More about Amazing Grace (£10), 150 fascinating years of worship and outreach at Whitehouse Presbyterian Church FaceBook or 028 9036 9852
The Marie Keating Foundation has just launched its latest fundraising venture. This foundation was established 20 years ago when Marie lost her life to cancer. In ’94 she experienced pain in her breast, mastitis was diagnosed and she was given antibiotics but the pain persisted and she discovered a lump – it was cancer. There were complications but after a mastectomy and chemotherapy she was told the cancer was gone. Sadly that wasn’t so. At 51 years of age, Marie died. Her husband Gerry, son Ronan and her family determined to remember her in a very practical way and set up the foundation to raise awareness and educate people to the signs of cancer and the treatments.
Today it’s one of the leading cancer charities in Ireland needing £1m every year to keep their mobile units on the road, school awareness programmes, the comfort fund, advice for both men and women so fund raising is vital. People have public leg waxing, golf classics, the grandeur of the prestigious Emeralds & Ivy Ball linking with Cancer Research UK. Pop star Ronan Keating walked 420 miles from Giant’s Causeway to County Cork with money raised in Northern Ireland going to Action Cancer while funds collected in the RoI going to the foundation. And last week Ronan launched their latest fund raiser. He and his wife Storm have arranged to link the Marie Keating Foundation with Irish Pride bread! The new ‘Hi-Fibre Plus Pink Loaf’ contains important vitamins and minerals, is low in sugar and fat and best of all for every pink loaf sold, Irish Pride will make a donation to the Marie Keating Foundation.

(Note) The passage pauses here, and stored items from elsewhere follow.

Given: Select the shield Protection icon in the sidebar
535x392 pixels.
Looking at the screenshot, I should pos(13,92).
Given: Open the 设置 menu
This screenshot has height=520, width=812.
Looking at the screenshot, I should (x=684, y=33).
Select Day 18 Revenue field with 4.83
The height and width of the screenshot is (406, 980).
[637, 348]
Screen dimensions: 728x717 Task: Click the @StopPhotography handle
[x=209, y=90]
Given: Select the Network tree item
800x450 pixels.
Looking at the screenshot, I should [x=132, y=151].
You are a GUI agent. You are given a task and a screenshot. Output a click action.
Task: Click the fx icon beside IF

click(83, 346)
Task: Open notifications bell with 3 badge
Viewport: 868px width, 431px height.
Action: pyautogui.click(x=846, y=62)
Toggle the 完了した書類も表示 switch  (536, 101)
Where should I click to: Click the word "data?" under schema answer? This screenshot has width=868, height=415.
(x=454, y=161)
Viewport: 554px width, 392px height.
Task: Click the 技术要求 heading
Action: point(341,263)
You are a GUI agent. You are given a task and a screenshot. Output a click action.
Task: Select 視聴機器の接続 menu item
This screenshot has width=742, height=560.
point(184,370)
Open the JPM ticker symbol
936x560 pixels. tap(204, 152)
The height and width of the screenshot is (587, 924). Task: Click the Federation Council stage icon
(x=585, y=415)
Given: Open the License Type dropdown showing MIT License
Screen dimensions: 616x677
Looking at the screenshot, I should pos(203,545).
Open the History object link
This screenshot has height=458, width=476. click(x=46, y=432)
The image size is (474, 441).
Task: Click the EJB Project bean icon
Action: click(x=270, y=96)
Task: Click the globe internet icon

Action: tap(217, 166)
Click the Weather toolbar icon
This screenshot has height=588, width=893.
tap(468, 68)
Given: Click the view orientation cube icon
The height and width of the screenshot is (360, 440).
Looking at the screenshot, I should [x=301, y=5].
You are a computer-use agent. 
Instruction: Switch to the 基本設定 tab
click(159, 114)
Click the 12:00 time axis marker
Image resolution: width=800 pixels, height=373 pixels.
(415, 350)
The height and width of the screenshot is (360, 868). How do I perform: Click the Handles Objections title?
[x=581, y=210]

“This will be crucial in helping us fulfil our mission of ‘Making Cancer less Frightening by Enlightening’ and work towards a world free from the fear of cancer” said Ronan, Patron of the Marie Keating Foundation.
Last week BBC presenter Bill Turnbull said he feels stupid because he didn’t consult the doctor and his prostate cancer has spread to his bones, so raising the profile is vital. Marie Keating died because she did not know enough about cancer and the importance of early detection. If she and Bill Turnbull had understood their symptoms and if they’d been treated earlier Marie would be alive today and Bill in better shape.
Ronan’s advice: “If you have any concerns about cancer, please see your GP immediately. Take Care.”